Skating tour leaves Witt homesick for laundry
Source: |
Green Bay Press-Gazette |
Date: |
March 20, 2003 |
Author: |
Kendra Meinert |
Two-time Olympic champion Katarina Witt knows exactly what she's
going to do as soon as she gets back home to Germany after 15 weeks on
the road with Smucker
"Believe it or not, I love to do laundry and folding," Witt said by
phone from a tour stop in Cincinnati. "So I can't wait to do all my
laundry and fold my clothes and hang it up on a hanger after it has
been in a suitcase for four months."
Witt and her fellow athletes in the 17th annual Stars on Ice are a
more than two-thirds through the 61 dates on the tour, which kicked
off after Christmas and wraps up April 12.
While she knows that the trade-off for getting to skate in front of
a live audience is nonstop traveling, Witt said she's starting to miss
her family, friends and picture frames.
"I just felt like, who knows how many years I have left, and I just
wanted to spend as much as I have on the ice."
At 37, Witt is one of the more experienced skaters in the
cast. "She's enjoying the spirit and energy that young skaters like
2002 Olympic men's champion Alexei Yagudin and 2002 Olympic pair
champions Jamie Sale & David Pelletier of Canada and Elena Berezhnaya
& Anton Sikharulidze of Russia bring to the production.
In addition to ensemble numbers for the opening and closing, Witt
skates a solo program to Barbra Streisand music and a blues program
with John Zimmerman and Gorsha Sur. She describes the latter as
"flirtatious" - something she knows a thing or two about.
Witt has long been a fan favorite, generating on-ice heat with
playful and sometimes seductive programs that have particularly
endeared her to men. But the one-time Playboy model modestly shrugs
off all the sexy talk.
"I just go out and perform. It's not consciously that I'm trying to
be sexy or whatever it is. I just love eing in front of an audience
and just performing. That's my nature."
Skating remains Witt's primary focus, but her career spans far
beyond the ice. Her German production company, Witt Sports and
Entertainment, has produced several European skating events for
TV. The Emmy Award-wining actress (for HBO's "Carmen on Ice") also has
a movie/skating project of her own in the works, and her jewelry line,
Katarina Witt Feelings, is in its fourth year.
"I love being busy. I keep saying, 'I want a break, I want a
break.' And I have two days and then I'm getting restless."
Future plans call for Witt's fitness book, written in German and
already a European best-seller, to hit the U.S. market.

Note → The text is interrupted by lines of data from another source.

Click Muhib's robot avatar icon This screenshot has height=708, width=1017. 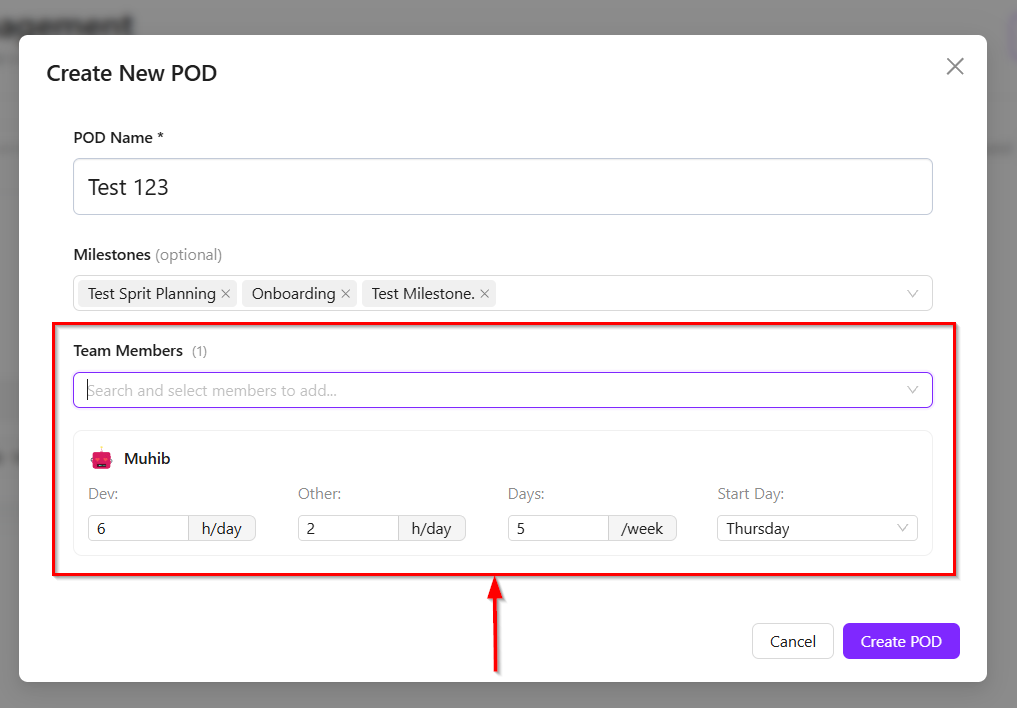point(102,459)
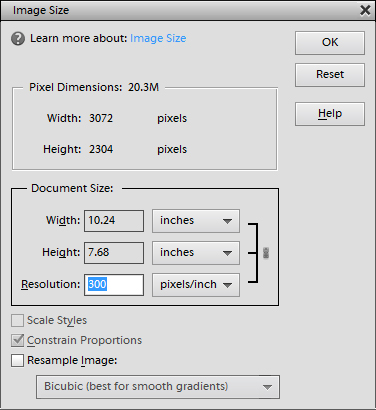This screenshot has width=376, height=410.
Task: Enable the Resample Image checkbox
Action: (x=17, y=360)
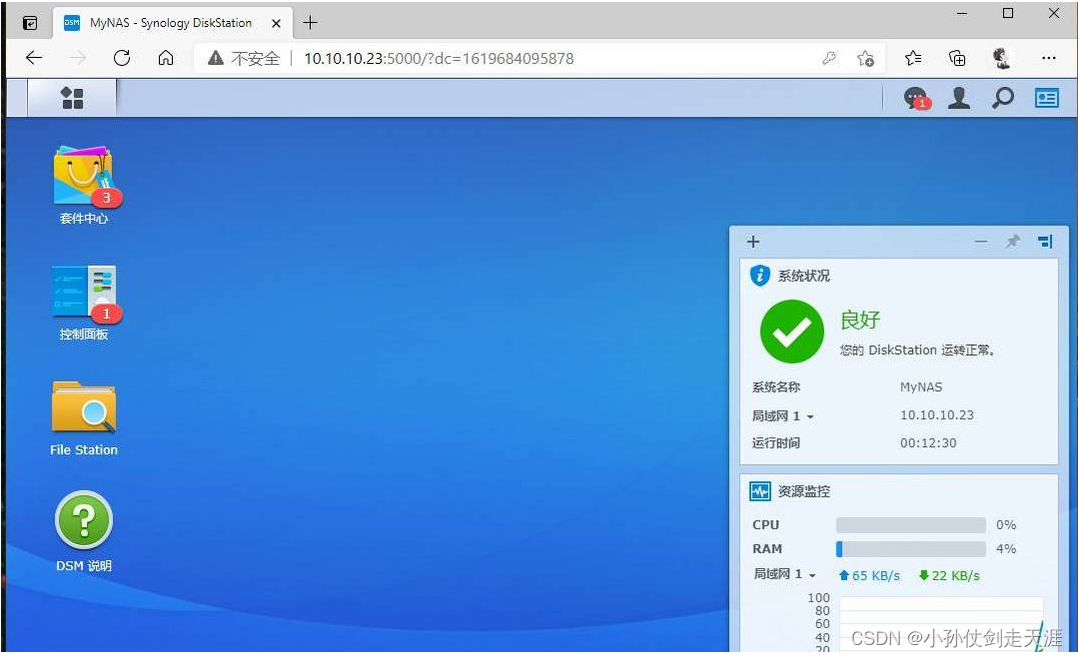Open the main menu grid in top-left

(x=70, y=98)
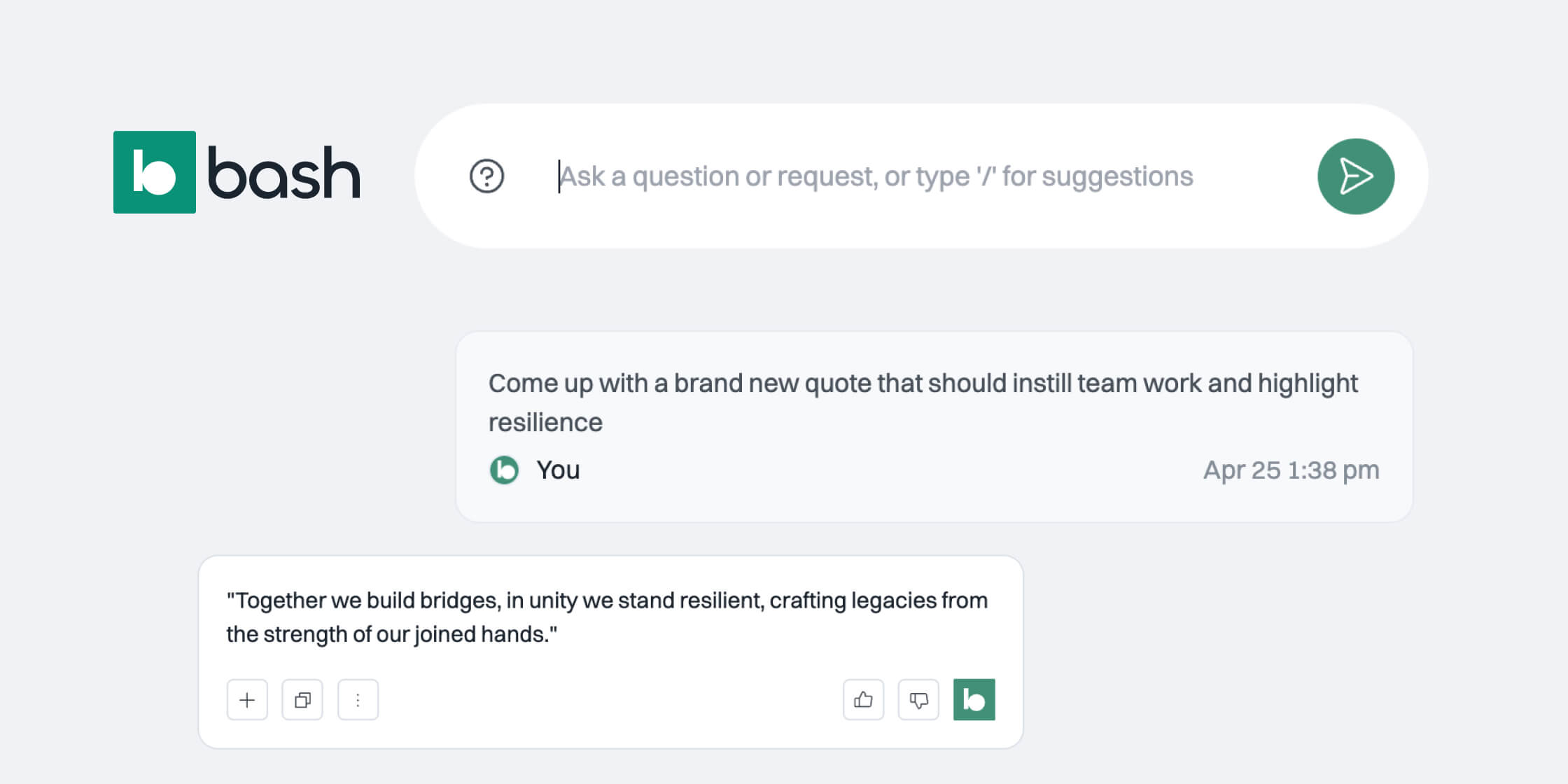
Task: Click the avatar next to You
Action: click(x=504, y=470)
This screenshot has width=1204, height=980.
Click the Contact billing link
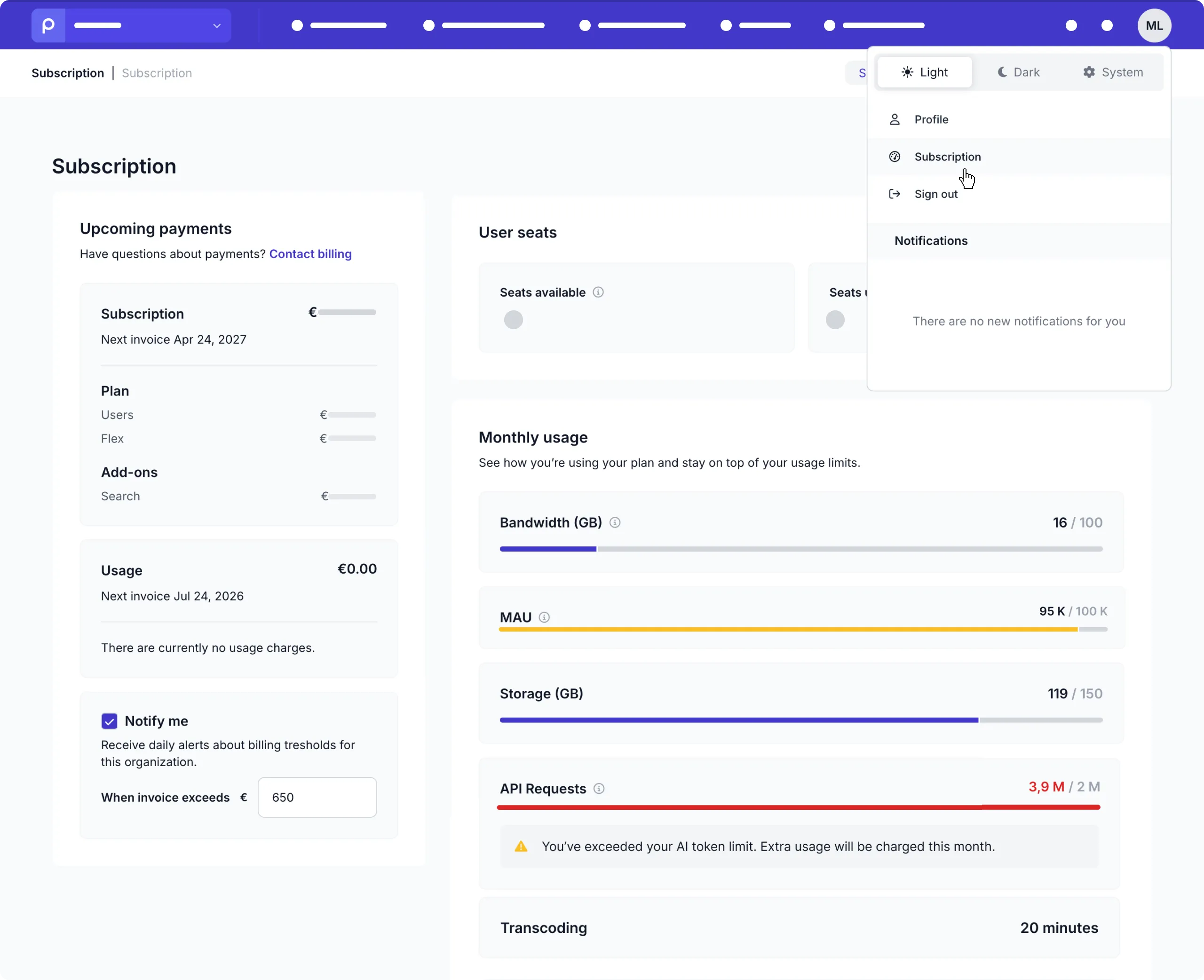[x=310, y=254]
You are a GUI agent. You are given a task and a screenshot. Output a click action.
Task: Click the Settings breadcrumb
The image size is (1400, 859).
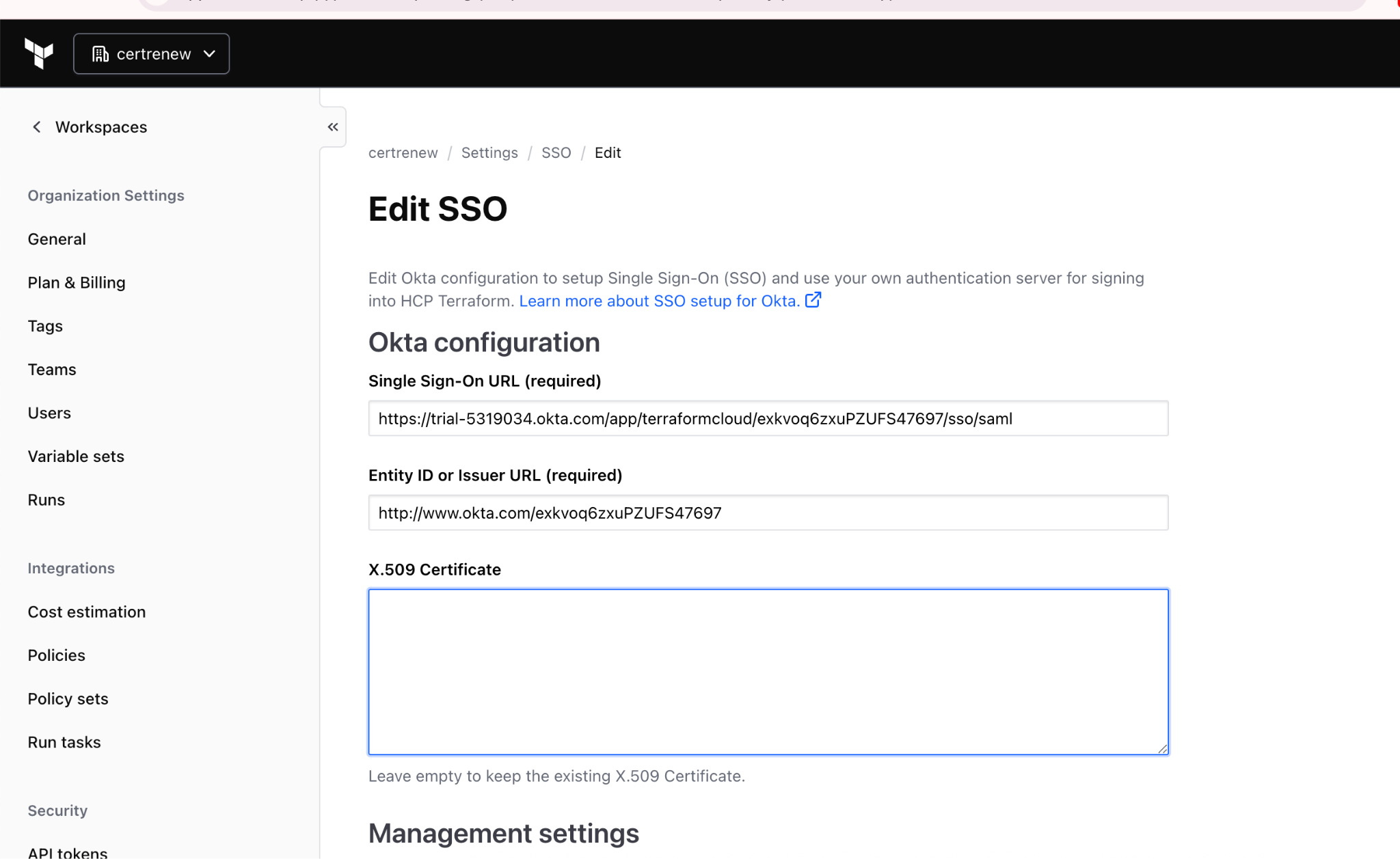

"It's not a bible on how to be a world-class athlete. It's more
about being a woman and being able to stay healthy and stay in shape
and feel good about yourself, even with the little flaws maybe
everybody has," she said. "I'm not a health guru. I love chocolate. I
like a glass of red wine once a while."
A skater since she was 5, Witt dominated the figure skating world
in the 1980s as an amateur. She won the World Championships four times
and the European Championships six. Her greatest accomplishment is
winning back-to-back Olympic gold medals (in 1984 and 1988) - a feat
equaled only by one other figure skater, Sonja Henie in 1936.
"I think now when you get older and everything gets a little more
difficult you get more and more proud of it," Witt said of the
honor. "When I hear it every night when they announce it ... it really
makes me proud that I stayed in for so many years and that I was able
to conquer the figure skating world two times at the Olympics."